On n’a pas oublié que, lors de l’Exposition de 1889, une salle spéciale fut affectée à cette innovation qui trouva plein succès auprès du public. Aujourd’hui il n’est plus besoin de se rendre dans un endroit déterminé pour y rencontrer cette distraction : c’est partout, à chaque pas qu’on la peut trouver. Tout hôtel de renom, tout cercle de bon ton, tout café en vogue, sont possesseurs de ces boites légères, facilement transportables : sans dérangement aucun, sans avoir à quitter votre place, la boite est placée devant vous, et vous avez tout loisir, en appliquant les récepteurs à vos oreilles, pour écouter le morceau qui se chante ou la tirade qui se débite. — Perron, Le Théâtrophone.
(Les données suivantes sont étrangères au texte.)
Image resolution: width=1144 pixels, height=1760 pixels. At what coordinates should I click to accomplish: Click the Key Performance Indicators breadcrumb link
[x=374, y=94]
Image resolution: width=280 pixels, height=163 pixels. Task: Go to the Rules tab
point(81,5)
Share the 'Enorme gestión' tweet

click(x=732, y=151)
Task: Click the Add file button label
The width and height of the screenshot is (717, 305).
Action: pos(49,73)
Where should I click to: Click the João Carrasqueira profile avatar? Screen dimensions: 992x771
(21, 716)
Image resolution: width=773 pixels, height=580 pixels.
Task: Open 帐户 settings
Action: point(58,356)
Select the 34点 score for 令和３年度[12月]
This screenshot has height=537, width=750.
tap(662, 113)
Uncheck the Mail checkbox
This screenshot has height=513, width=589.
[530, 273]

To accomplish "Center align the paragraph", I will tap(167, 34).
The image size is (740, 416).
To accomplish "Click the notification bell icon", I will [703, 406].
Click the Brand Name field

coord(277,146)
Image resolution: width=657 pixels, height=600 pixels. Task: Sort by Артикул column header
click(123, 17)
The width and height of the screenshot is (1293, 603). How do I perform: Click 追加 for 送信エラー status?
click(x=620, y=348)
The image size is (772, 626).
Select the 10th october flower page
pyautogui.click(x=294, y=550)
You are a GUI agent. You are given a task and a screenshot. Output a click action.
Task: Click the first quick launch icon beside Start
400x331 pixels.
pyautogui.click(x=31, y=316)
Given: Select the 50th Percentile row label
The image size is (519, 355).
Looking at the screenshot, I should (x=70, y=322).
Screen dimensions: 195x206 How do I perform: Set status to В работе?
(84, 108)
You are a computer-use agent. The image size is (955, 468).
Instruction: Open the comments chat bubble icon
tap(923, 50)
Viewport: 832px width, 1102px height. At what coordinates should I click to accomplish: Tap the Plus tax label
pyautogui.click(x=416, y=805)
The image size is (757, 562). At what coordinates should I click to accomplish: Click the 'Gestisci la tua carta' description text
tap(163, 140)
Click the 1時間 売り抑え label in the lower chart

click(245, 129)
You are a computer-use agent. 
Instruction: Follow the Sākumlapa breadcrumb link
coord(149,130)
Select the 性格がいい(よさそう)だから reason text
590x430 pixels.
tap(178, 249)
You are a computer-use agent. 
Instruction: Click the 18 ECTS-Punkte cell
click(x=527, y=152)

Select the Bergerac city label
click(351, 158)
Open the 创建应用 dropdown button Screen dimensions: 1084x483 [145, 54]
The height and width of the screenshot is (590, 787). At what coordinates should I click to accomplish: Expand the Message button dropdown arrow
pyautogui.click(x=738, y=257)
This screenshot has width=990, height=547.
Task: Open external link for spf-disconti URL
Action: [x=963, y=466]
Le Magasin pittoresque. 1892, p. 183‑184.
Gravure représentant une femme utilisant un Théâtrophone

L’écoute binaurale, bien qu’elle soit relativement simple à mettre en œuvre d’un point de vue technique et qu’elle donne des résultats très convaincants, présente des limites et des contraintes majeures. Elle induit une écoute individuelle, sans la présence des évènements visuels habituellement présents lors des concerts, avec du matériel n’étant pas forcément confortable à l’écoute.

De plus, cette technologie est arrivée bien trop tôt pour avoir une influence sur la création artistique en elle-même. La diffusion commerciale d’enregistrements musicaux était à peine naissante, et il faudra attendre l’arrivée du disque microsillon au milieu du siècle suivant pour bénéficier d’enregistrements bipistes disponibles pour le grand public. Cette technologie aura donc été utilisée comme moyen de diffusion, sans réelles considérations artistiques propre, et sera remplacée progressivement dans les années 1930 par la radio qui était bien plus accessible et confortable à l’écoute, bien que la tangibilité offerte par l’écoute binaurale ait été délaissée ce faisant.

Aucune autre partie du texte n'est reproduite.